With his trainer’s Dante tally standing at six, victory for Desert Crown at York next Thursday would therefore put Sir Michael alongside Sir Henry as the race’s most successful trainers.
The son of Nathaniel carries the blue and yellow colours of Saeed Suhail who, just two years after seeing his 2001 Dante winner Dilshaan beaten at Epsom, celebrated a Derby winner when Kris Kin was successful after winning his trial in the Dee Stakes at Chester.
Desert Crown has been well supported for the Derby in recent days and is now at single-figure odds having been available at 40/1 when suggested for the race by Timeform’s Horses To Follow. He had just the one run at two, earning Timeform’s ‘large P’ symbol’ for his impressive success, indicating that above-average improvement is anticipated.
Desert Crown stormed five and a half lengths clear to win his maiden at Nottingham, and while that might make him the one with the most potential in the line-up, it does leave him short on experience compared with other Dante entries such as El Bodegon, Point Lonsdale and Royal Patronage who all achieved a lot more last year and, in the case of the latter pair, have a recent run in the 2000 Guineas under their belts.

But even if Desert Crown is beaten in the Dante, it won’t necessarily mean the end of his Derby chances as Stoute will be well aware himself. In 2010, he ran a colt in the Dante with a very similar profile to Desert Crown, one who’d also earned a ‘large P’ after winning his only two-year-old start impressively.
Workforce found the more experienced Cape Blanco – the future Irish Derby winner – too strong in the Dante but with that run behind him went one better in spectacular fashion at Epsom where he won by seven lengths in track record time, providing his trainer with the most recent of his four Derby victories.

> [Data extract]:
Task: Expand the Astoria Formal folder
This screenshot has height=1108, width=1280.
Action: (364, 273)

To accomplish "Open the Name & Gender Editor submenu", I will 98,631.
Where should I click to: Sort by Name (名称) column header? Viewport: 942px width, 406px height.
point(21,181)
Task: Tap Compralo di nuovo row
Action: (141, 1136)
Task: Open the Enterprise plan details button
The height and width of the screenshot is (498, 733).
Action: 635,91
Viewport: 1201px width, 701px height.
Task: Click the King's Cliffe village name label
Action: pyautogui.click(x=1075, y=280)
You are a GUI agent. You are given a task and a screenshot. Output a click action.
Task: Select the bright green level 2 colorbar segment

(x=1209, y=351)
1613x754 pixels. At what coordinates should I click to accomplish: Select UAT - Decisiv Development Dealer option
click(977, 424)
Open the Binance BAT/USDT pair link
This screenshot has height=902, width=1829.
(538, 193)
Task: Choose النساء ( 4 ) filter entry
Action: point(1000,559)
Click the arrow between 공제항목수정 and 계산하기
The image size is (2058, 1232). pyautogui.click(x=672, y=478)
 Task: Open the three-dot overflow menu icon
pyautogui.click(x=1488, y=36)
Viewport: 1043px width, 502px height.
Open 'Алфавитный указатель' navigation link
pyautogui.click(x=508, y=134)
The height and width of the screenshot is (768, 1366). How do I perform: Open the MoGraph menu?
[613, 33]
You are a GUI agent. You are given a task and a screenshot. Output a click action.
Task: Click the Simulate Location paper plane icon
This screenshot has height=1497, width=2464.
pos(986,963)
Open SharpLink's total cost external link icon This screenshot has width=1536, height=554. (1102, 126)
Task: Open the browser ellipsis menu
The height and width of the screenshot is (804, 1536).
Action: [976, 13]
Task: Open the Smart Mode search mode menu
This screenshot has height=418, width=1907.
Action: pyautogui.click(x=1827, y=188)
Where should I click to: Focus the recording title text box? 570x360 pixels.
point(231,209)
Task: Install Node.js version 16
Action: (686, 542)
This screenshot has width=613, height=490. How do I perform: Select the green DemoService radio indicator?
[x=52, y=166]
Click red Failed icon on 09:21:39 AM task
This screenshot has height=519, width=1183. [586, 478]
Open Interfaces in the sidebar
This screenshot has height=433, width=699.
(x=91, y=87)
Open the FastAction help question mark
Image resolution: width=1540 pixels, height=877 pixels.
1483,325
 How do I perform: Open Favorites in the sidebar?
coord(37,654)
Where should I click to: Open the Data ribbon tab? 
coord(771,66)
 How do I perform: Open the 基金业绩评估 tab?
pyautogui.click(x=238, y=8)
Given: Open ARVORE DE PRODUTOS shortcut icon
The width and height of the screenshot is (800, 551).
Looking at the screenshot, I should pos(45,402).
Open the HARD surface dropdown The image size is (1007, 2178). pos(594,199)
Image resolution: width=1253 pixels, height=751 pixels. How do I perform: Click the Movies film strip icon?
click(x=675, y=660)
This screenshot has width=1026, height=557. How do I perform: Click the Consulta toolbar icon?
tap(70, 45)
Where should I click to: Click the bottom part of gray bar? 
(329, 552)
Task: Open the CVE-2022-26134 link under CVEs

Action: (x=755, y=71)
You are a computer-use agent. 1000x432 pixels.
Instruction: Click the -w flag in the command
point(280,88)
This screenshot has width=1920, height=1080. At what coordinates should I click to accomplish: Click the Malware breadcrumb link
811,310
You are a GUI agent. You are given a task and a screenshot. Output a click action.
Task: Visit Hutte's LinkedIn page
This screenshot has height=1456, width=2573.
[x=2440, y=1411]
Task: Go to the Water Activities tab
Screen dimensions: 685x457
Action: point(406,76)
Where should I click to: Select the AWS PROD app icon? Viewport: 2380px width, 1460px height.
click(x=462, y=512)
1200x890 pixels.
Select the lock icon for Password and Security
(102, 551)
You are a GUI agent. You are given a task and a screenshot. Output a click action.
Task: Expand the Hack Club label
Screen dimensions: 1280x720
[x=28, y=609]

> [Direction]:
In the racing text above, which race did Desert Crown win by five and a half lengths, and where?

> [Correct response]:
His maiden, at Nottingham.